If using bread machine, follow manufacturer's directions to make dough. Do not bake in bread machine though.

To use stand mixer with dough hook or food processor, add dry ingredients, except one cup flour but including yeast, to work bowl. Mix briefly to combine, then turn on low (or pulse a few times as you go) and add liquid ingredients gradually. Add last cup of flour gradually, then add water a tsp at a time if needed, to correct consistency. Knead for a couple minutes; dough should be smooth and elastic but not sticky. Turn out onto a floured board, cover and let rest for 10 minutes.

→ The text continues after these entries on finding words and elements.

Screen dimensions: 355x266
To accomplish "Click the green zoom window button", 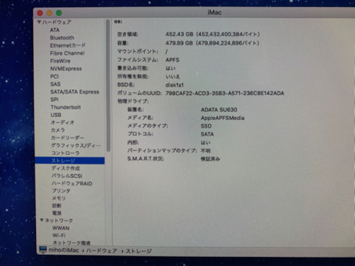I will (x=59, y=13).
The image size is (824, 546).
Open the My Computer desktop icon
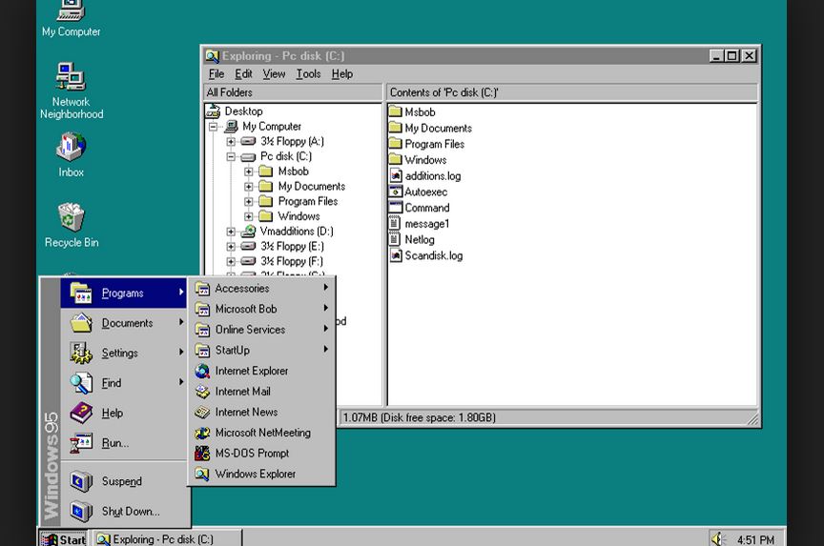coord(71,13)
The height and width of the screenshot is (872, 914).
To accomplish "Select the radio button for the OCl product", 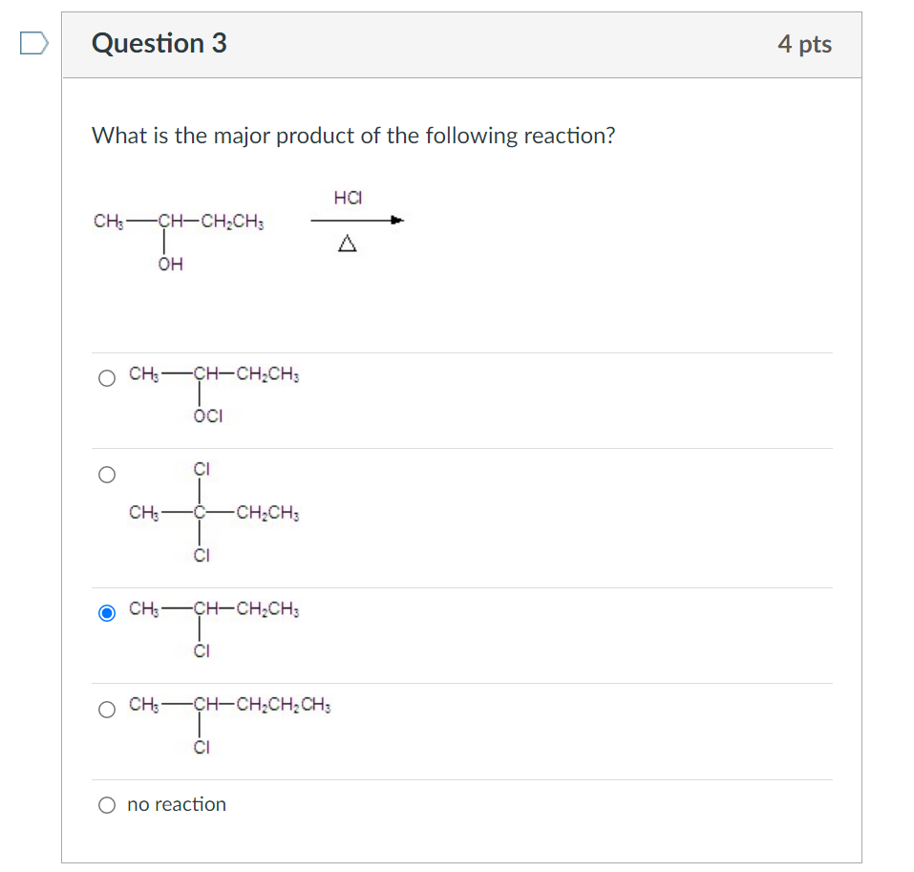I will 107,378.
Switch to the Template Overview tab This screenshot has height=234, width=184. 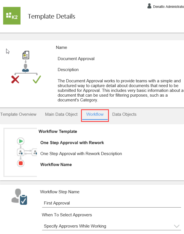[18, 114]
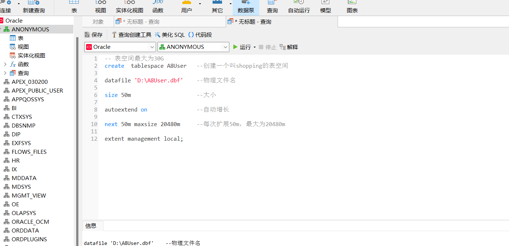Click the 表 (Tables) toolbar icon
This screenshot has width=509, height=246.
pos(74,7)
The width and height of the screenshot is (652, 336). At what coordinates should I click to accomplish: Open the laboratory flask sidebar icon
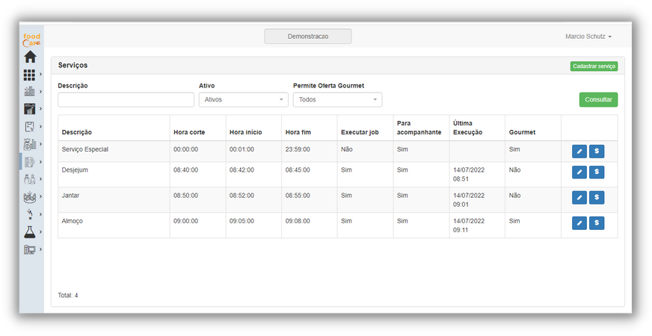pos(29,231)
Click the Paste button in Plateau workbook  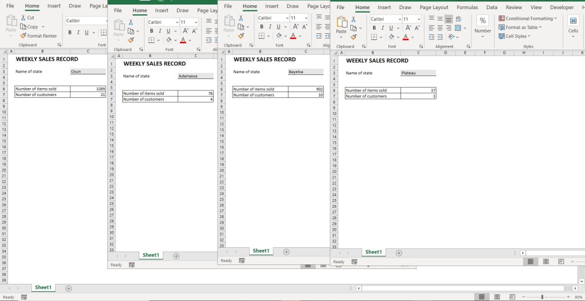tap(342, 25)
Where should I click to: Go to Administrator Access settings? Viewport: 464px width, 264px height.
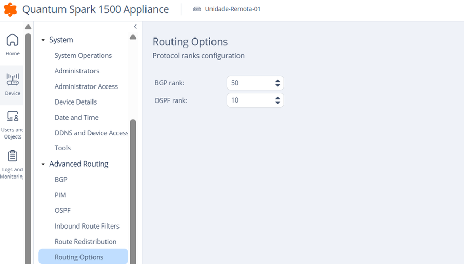pos(86,86)
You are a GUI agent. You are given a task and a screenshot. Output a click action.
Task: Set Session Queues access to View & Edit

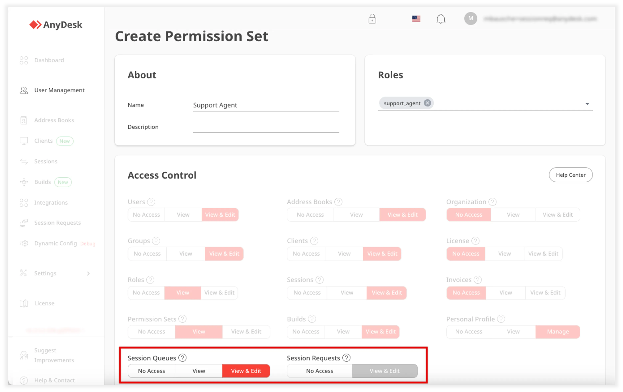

While dough is resting, saute veggies in butter until tender (you could use EVOO instead, if you prefer). Remove from heat and combine with cheese (and bacon, if using). Grease a standard bundt pan with olive oil.

Divide dough into 24 balls (more or less), and roll each ball in the veggie and cheese mixture. Place in greased bundt pan, cover and let rise in a warm place for about an hour, or until doubled in size. Bake at 350 or 40-45 minutes or until golden brown. Yummy!! Hope you enjoy!